▶ _WHAT YOU SHOULD DO_
Rewrite the data from the line containing "Where should I" through the line containing "tap(701, 106)", replacing "input field" with "text box" and keeping everything else unchanged. Omit the pictures from your answer.

▶ _DATASET ROWS_

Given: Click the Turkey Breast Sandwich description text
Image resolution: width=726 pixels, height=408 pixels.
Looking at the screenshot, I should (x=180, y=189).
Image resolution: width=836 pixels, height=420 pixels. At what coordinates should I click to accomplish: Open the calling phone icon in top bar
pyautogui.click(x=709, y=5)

---

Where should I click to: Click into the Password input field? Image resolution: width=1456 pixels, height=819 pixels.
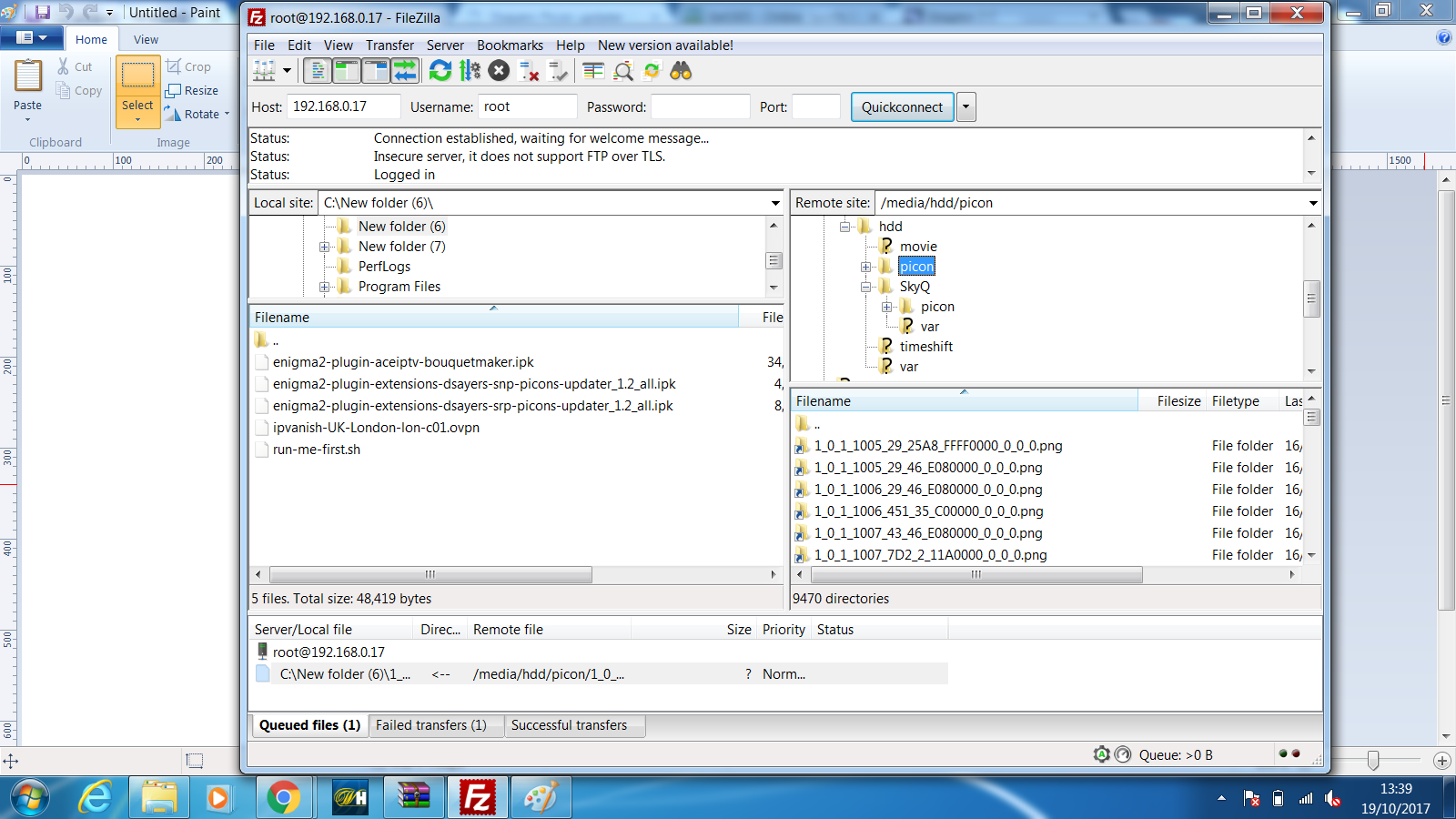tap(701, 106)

▶ _TASK OUTPUT_
Where should I click to: Click into the Password text box? Image resolution: width=1456 pixels, height=819 pixels.
tap(701, 106)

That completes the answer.